Steganography is the art of hiding information within container files to conceal the existence of embedded information. Media files have been the most common containers for hiding embedded data due to which there is a lot of scrutiny on media files when they are transferred. Most of the DLP (Data Leak Prevention) system focus on media files when checking for steganography. Word documents on the other hand are common enough that they can be used as containers for hidden information without raising flags.
In this paper we explore hiding secret data in a Word document by inserting multiple color tags into the file that alter the color for each character in the document to encode data without changing the visual look of the document.
Modern DLP systems can detect hidden information in media files such as images, videos or audio files by performing analysis of files to detect modification and potentially identify the hidden data. In order to be able to send data without detection a new method of hiding data needs to be found. In this paper we look at how to hide text in a word document by modifying the color tags in the word document. This allows us to exfiltrate data using word files with a minimal risk of detection using existing tools.
Introduction and History
Steganography is the art of hiding data or a message inside another file or object. This object can be an image, text, audio or video file. The word has Greek roots, and is a combination of steganos (“concealed, protected”) and graphy (“writing.”).
The first known use of steganography was in ancient Greece around 440 B.C, where the Greek ruler Histaeus would shave the head of a slave and tattoo a secret message on the slave’s scalp. After which he would wait for their hair to grow to hide the secret message and send the slave to the recipient who would then shave the head to get the message. (UK Essays, 2021) Another example from the same time period is when Demaratus sent a warning about a forthcoming attack to Greece by carving the message on the wood of a wax tablet before covering it with a fresh wax coat. This tablet that looked blank was delivered to Greece along with other blank tablets, where the Greeks removed the wax layer to read the hidden message. (Perera, 2011)

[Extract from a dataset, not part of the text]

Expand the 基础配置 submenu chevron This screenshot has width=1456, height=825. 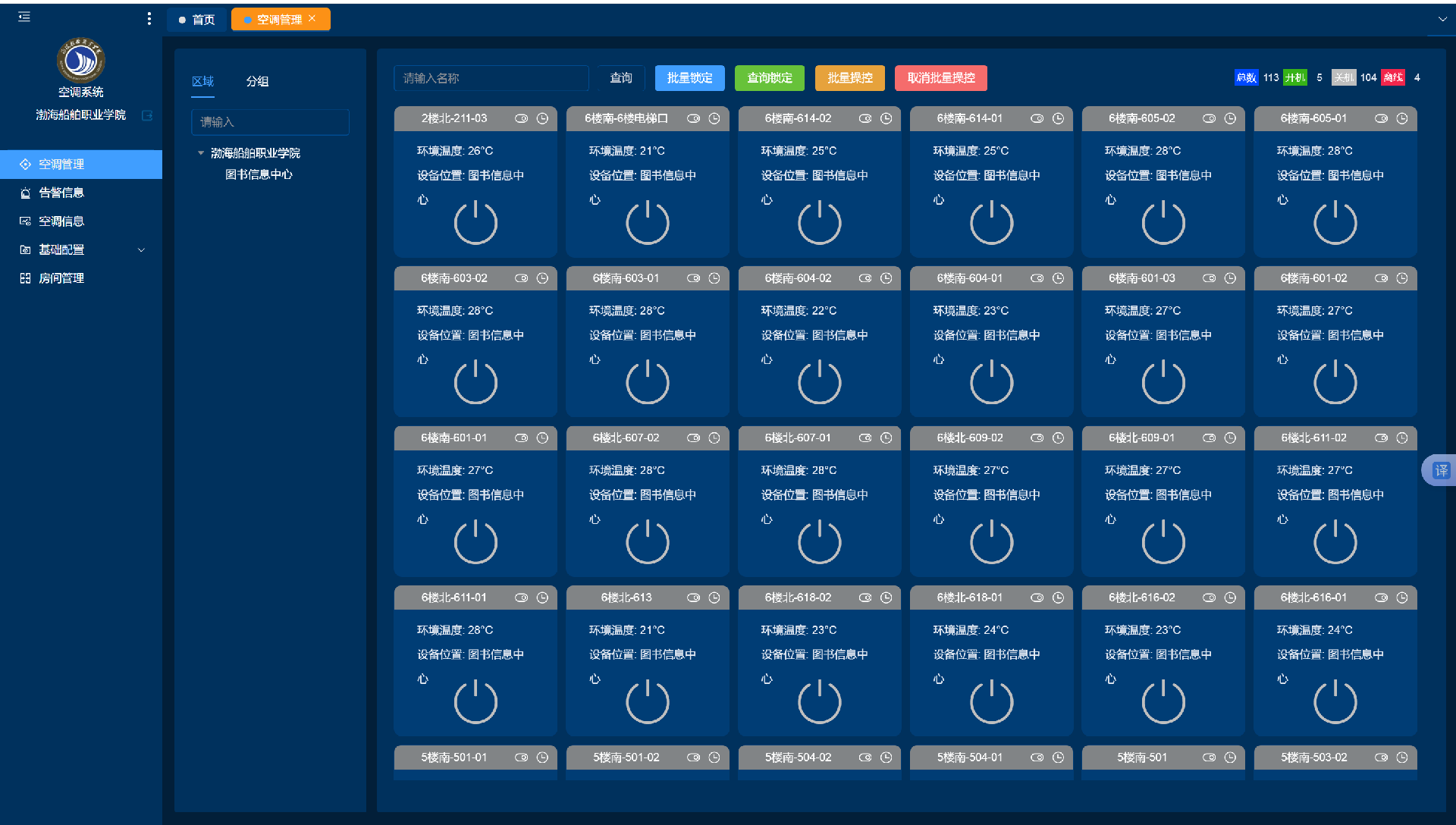pos(141,249)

In more modern times, Steganography was used during the second world war by the Germans who used Microdots to reduce complete documents to the size of a dot which was then placed on a normal looking letter or document. Another technique used often was to encode messages in knitted scarves or sweaters sent to operatives. Every knitted garment is made of different combinations of just two stitches: a knit stitch, which is smooth and looks like a “v”, and a purl stitch, which looks like a horizontal line or a little bump. By making a specific combination of knits and purls in a predetermined pattern, spies could pass on a custom piece of fabric and read the secret message. (Zarrelli, 2021)

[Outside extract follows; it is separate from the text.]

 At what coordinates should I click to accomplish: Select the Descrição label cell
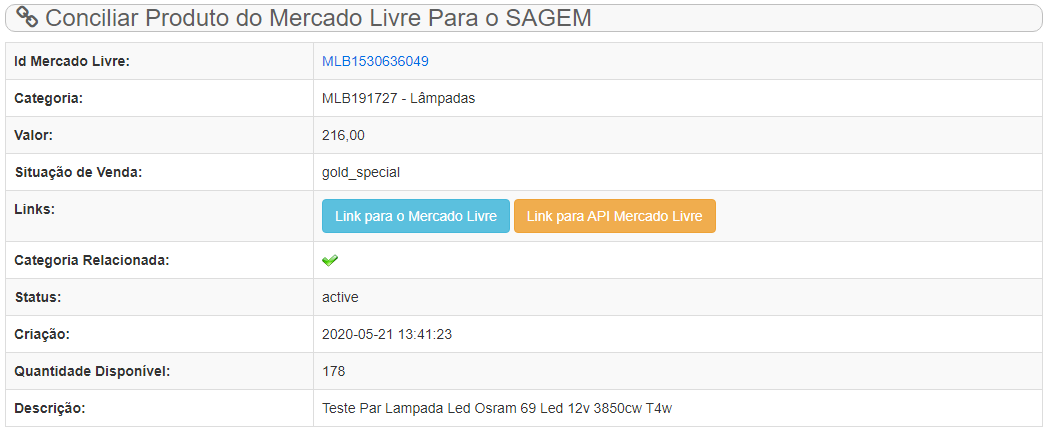click(159, 408)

With the Digital age, the options to encode messages in digital files became available and steganography evolved to make use of the new medium.

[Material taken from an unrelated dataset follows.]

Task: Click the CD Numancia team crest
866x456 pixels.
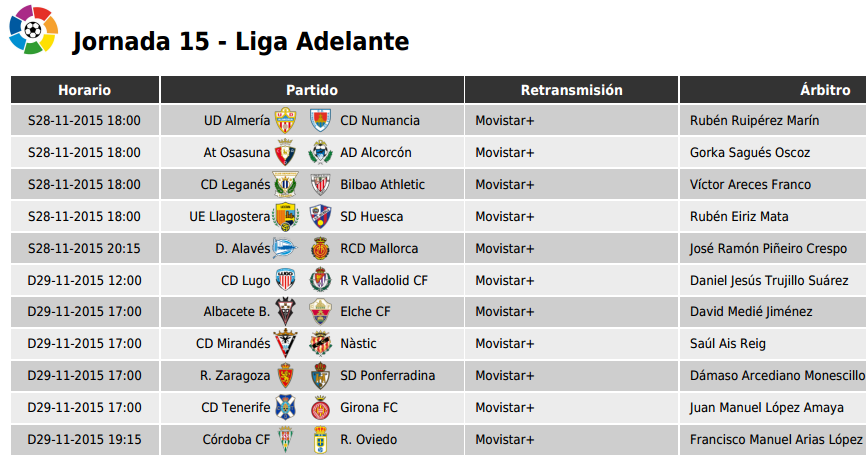Action: (x=320, y=120)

How Digital Steganography works
Most digital files contain sections that can be altered without showing any obvious effects in the file. Modern techniques hide data in files by using one of the following approaches:
Adding bits to a file:
In this approach the hidden text is added to the “file header”, which usually contains information such as the file type or the resolution and color depth of a photo. This method is relatively easy to detect if we look at the file size difference. For example, if we add 1 MB of secret data to a 4 MB file, the output file size would increase by 1MB making it easy to detect if the resultant file was compared with the original.
Changing the Least Significant Bit (LSB):
To resolve this problem of changing file size, a new technique was created that makes use of the fact that the LSB’s in a file can be altered without significantly altering the source i.e. if the container was an image the altered image would look the same to human eyes. As an example, in an image file each pixel is comprised of three bytes of data corresponding to the colors red, green, and blue. LSB steganography changes the last bit of each of those bytes to hide one bit of data. Which allows a user to hide data in the file without changing the file size. The same technique can be applied to other media files such as Video or Audio files as well.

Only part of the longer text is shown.